▶ Required action
Your task is to copy every line of the entries that contains "arrow".
======
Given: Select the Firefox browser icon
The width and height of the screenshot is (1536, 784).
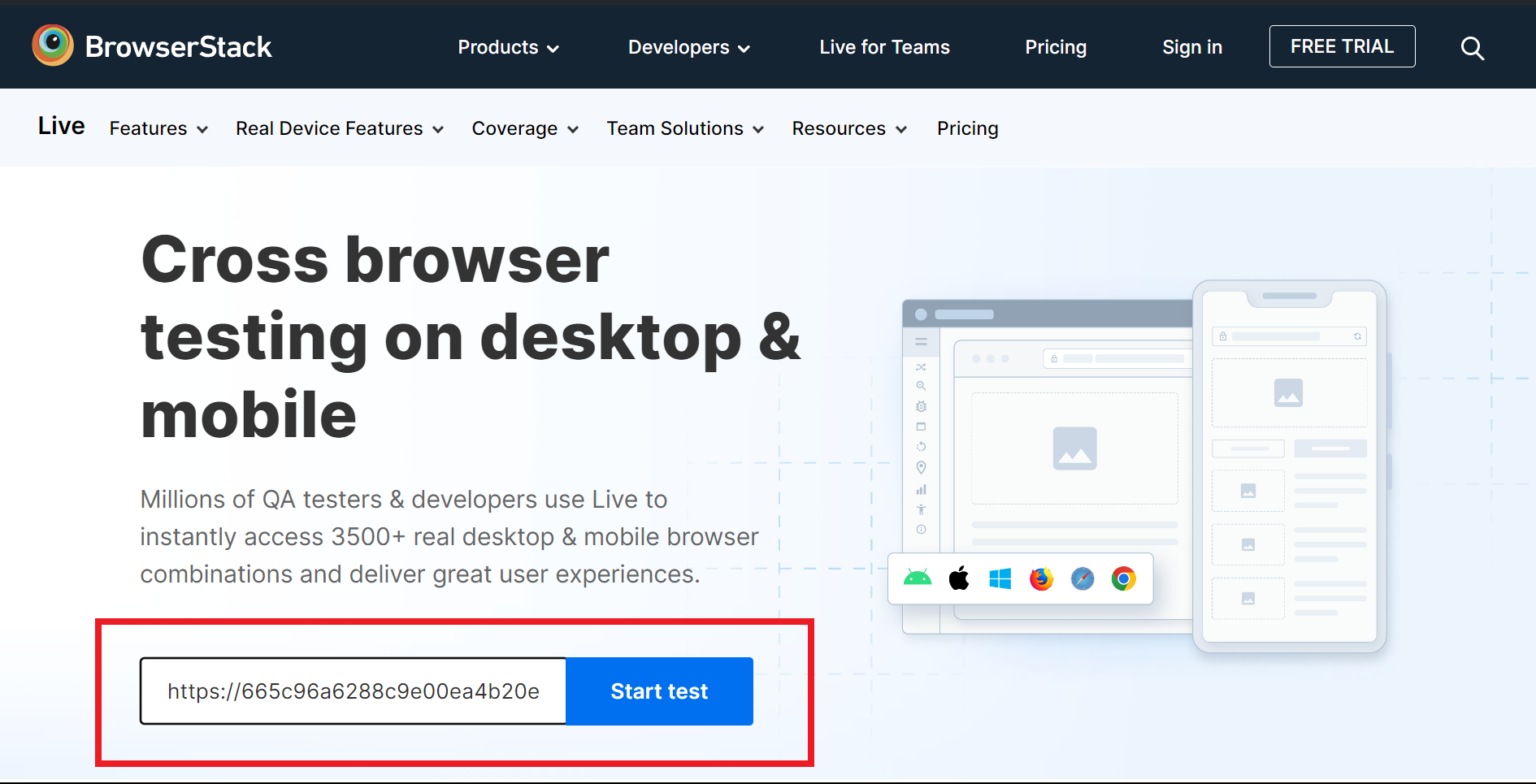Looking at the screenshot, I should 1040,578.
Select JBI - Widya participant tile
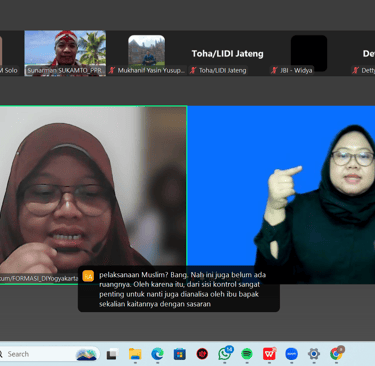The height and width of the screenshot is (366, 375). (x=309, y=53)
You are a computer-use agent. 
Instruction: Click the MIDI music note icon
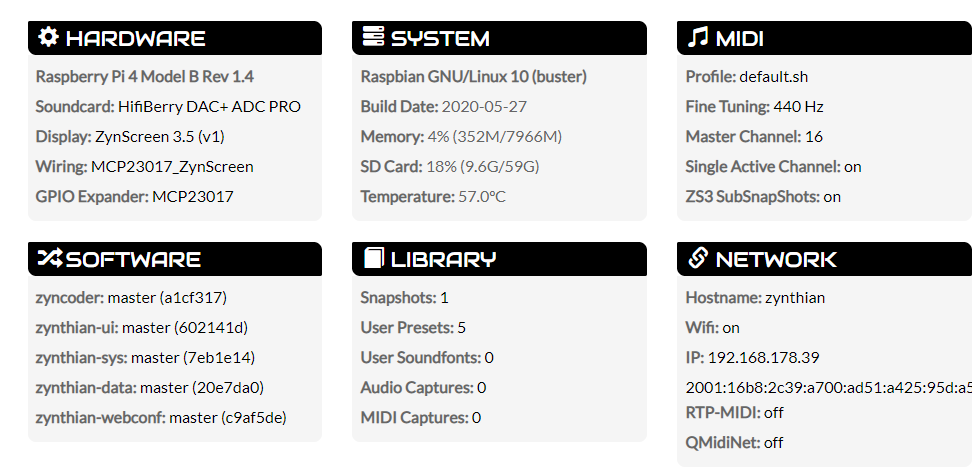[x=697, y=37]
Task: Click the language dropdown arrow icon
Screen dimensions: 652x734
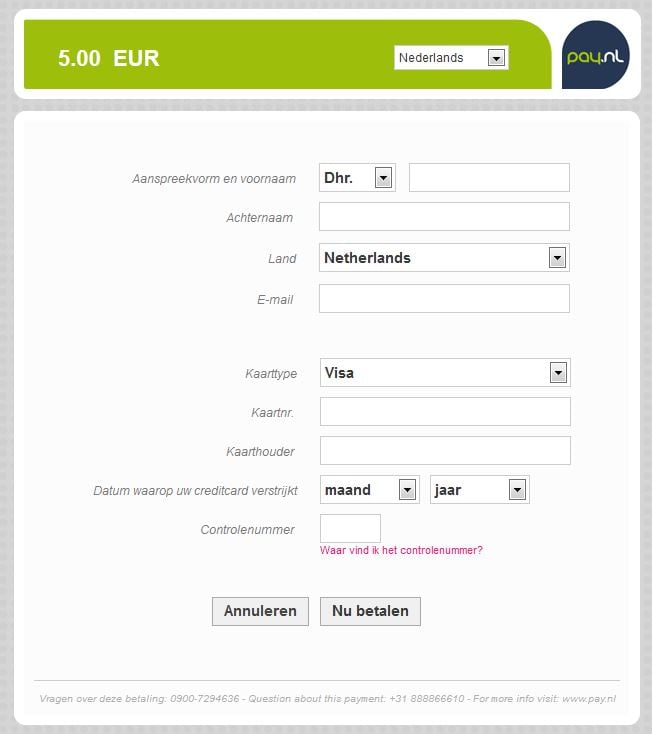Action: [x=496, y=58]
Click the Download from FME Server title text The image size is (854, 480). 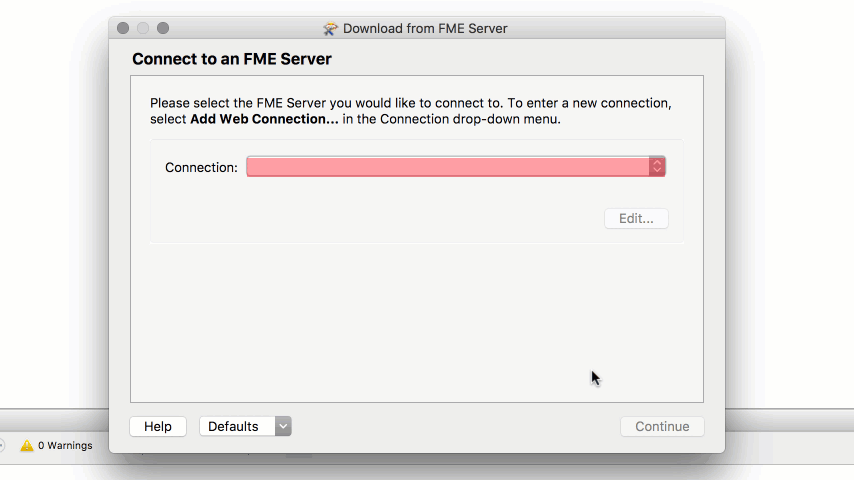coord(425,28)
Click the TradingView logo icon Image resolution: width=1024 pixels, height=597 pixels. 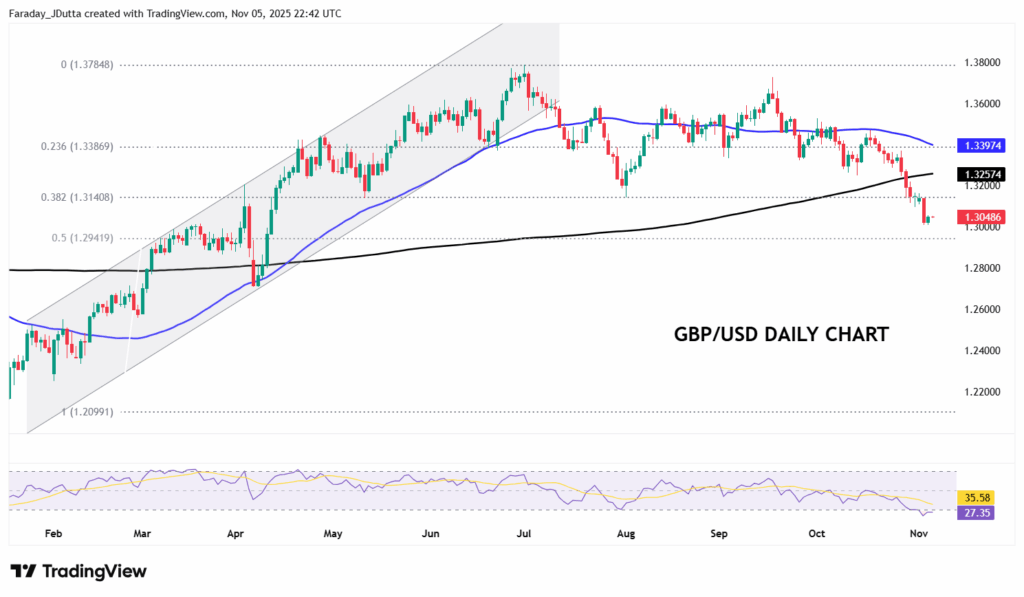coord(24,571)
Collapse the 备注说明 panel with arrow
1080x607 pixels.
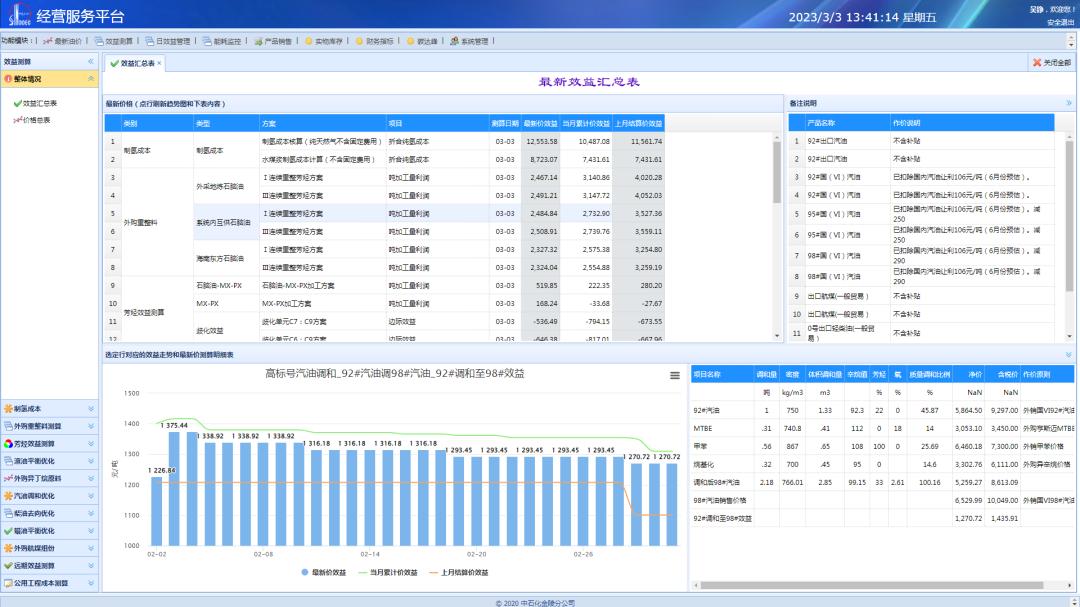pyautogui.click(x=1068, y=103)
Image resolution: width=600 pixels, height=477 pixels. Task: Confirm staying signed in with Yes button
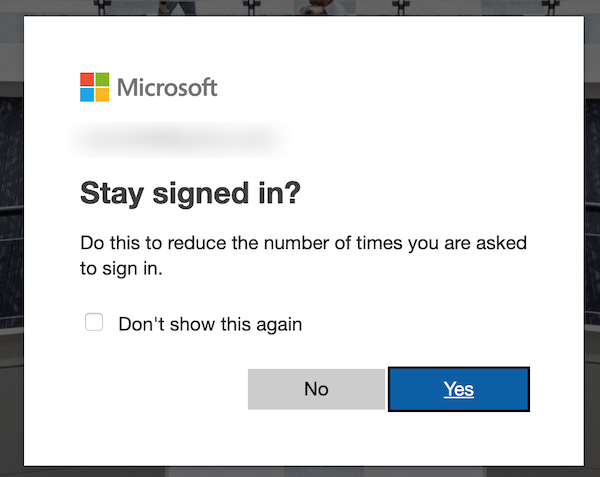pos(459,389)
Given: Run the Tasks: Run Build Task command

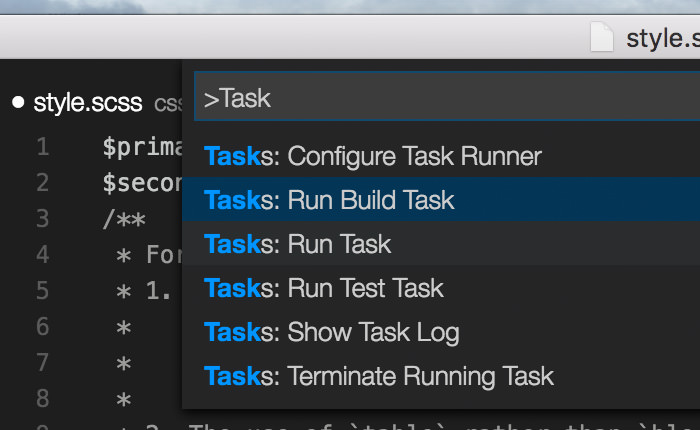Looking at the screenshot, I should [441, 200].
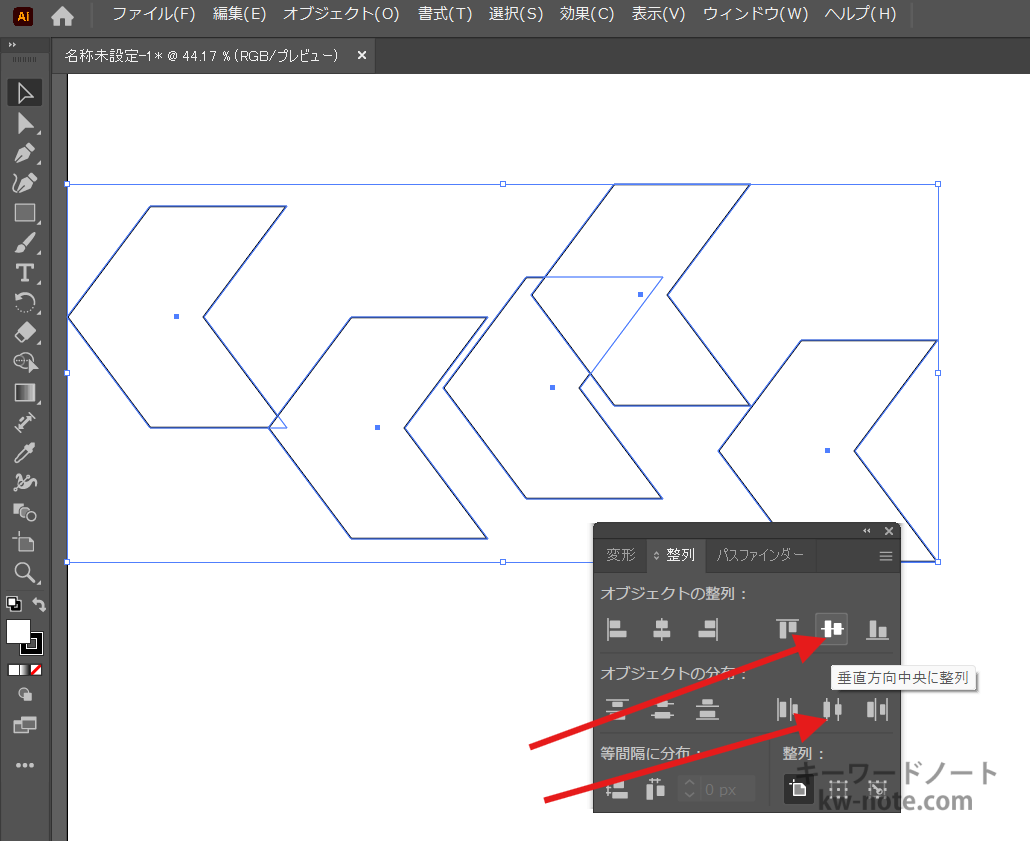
======
▶ Result
Task: Click the language dropdown arrow icon
Collapse the 备注说明 panel with arrow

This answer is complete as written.